→ RECORDS FOR THIS EXERCISE:
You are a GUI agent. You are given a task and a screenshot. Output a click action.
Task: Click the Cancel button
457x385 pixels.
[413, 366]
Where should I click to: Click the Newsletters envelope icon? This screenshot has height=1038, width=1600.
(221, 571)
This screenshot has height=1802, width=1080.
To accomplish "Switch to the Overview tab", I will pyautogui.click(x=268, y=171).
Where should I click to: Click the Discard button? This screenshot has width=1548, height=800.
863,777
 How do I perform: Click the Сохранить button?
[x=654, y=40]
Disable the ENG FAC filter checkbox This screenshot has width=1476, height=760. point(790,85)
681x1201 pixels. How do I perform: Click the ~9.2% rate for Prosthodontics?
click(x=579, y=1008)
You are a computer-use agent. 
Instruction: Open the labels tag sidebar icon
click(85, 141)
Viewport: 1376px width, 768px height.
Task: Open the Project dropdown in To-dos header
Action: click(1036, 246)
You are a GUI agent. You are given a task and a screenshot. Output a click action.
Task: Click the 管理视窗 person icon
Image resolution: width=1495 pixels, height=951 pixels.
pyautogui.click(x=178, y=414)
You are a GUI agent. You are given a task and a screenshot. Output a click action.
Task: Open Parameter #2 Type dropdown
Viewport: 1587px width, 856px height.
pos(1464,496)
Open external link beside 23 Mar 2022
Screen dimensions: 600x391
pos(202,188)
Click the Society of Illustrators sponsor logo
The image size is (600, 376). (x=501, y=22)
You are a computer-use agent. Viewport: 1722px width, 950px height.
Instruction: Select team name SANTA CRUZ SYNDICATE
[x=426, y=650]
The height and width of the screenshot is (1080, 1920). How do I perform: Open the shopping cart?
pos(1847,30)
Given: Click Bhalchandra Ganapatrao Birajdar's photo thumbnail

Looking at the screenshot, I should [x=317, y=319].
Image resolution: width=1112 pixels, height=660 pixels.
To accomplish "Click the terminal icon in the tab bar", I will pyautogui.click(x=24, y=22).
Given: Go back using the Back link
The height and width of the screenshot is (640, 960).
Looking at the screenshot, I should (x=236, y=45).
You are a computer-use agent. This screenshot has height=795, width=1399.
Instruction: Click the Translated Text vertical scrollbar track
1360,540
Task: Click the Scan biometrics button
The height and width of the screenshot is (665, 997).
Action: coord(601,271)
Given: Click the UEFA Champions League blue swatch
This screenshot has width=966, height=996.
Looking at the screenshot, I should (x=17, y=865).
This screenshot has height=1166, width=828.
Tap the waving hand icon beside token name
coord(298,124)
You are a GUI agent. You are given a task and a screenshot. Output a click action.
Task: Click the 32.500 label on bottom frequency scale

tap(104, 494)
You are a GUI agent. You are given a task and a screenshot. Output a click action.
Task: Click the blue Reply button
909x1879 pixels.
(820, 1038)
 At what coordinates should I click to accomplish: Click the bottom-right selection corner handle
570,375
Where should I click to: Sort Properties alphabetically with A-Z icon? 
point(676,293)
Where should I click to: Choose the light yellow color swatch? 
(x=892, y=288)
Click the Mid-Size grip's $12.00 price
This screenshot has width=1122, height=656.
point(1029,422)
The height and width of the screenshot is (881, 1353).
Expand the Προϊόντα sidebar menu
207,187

→ HOW TO COMPLETE THIS TASK:
What is needed is the number of lines above that include the string "computer", and nothing else.

→ RESPONSE AREA:
3